Коллингсвуд задрала брови.
— Я ни черта не могу разнюхать о том деле в Путни, — сказала она. — Слишком много всего происходит. Долбаный спрут всех довел до края. Вы не поверите, сколько чудил сюда названивает.
— Как же вы управляетесь?
Коллингсвуд издала непристойный звук.
— Идите подальше, шеф, — сказала она.
Рассказывать Бэрону о новом навязчивом кошмаре — ее выбрасывали из машины, мчащейся прямо на кирпичную стену, — Коллингсвуд не стала.
— Но оно определенно по нашему ведомству, это дельце в Путни?
— Да уж, никак не отвертеться. Этакие синячища.
На каменистом берегу нашли безжизненное тело, неприличными толчками колышущееся в приливной волне. Это оказался журналист, специализировавшийся по трудовым отношениям, — его, видимо, забили насмерть. Дело передали в ПСФС после того, как патологоанатом указал, что четыре обширные раны на груди мужчины немного смахивают на след от одного-единственного удара невозможно огромного кулака.
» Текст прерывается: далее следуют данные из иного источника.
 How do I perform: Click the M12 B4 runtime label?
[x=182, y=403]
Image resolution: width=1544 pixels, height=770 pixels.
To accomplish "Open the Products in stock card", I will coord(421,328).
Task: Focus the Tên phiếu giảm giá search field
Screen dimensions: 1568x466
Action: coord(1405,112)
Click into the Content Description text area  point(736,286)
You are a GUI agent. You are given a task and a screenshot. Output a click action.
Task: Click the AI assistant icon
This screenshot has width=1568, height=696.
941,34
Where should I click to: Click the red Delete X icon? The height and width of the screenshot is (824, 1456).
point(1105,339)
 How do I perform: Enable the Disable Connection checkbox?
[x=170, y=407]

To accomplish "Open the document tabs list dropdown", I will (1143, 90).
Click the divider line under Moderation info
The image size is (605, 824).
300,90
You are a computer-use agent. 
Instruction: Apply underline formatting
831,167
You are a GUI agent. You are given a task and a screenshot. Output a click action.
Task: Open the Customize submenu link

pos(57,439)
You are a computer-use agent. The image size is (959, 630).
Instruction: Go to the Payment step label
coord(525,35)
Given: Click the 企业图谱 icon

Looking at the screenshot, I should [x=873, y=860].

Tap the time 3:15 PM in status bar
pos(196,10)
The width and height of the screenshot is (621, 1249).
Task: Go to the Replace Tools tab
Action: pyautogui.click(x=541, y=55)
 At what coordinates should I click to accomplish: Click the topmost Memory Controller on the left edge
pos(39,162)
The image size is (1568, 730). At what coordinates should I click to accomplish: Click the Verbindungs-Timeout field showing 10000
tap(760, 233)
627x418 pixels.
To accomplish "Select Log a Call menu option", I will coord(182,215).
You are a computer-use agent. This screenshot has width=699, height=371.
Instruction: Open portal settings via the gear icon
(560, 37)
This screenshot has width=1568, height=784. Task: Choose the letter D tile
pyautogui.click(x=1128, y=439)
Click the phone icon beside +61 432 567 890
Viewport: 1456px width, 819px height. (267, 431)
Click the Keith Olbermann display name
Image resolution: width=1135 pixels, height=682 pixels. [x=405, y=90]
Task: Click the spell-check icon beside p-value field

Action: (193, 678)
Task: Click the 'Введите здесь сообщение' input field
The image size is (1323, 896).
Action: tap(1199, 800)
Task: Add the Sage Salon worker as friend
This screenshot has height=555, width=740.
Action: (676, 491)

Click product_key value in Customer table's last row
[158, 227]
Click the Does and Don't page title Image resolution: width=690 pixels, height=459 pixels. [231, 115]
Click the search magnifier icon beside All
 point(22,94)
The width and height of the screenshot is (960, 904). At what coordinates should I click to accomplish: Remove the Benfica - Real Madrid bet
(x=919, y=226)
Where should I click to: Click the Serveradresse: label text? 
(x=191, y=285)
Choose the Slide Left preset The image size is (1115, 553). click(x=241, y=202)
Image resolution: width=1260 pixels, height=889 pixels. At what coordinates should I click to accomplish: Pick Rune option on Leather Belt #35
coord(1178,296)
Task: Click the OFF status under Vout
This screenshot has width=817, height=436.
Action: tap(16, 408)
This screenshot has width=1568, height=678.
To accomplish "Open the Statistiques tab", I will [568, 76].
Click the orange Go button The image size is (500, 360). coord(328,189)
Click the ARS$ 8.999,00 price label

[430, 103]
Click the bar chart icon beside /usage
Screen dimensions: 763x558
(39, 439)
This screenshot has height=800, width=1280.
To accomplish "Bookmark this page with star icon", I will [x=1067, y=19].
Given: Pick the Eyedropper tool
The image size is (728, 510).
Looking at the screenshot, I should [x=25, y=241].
Бэрон глянул на свой экран.
— Почта от Харрис.
— Значит, я права? — спросила Коллингсвуд.
Она отвергала версию, что тело, найденное в подвале — «Забудем на минутку, что оно не могло влезть в ту долбаную бутыль, босс», — не имеет отношения к пропаже спрута, что это свидетельство давних и темных бандитских разборок, а Билли набрел на бутыль в момент повышенной чувствительности. «В нем что-то такое есть, — говорила тогда Коллингсвуд. — Несомненное чутье. Может, из-за сильнейшего стресса он что-то и уловил».
— Та-ак, — протянул Бэрон, откидываясь к спинке. — Порядок, значит. Вам, Кэт, это должно понравиться. Вы были правы.
— Что? — Она так быстро подалась вперед, что расплескала кофе. — Класс. Серьезно, шеф?
— Харрис говорит, что, по ее прикидкам, тело засунули в бутыль добрую сотню лет назад. Столько оно проторчало в болотной жиже.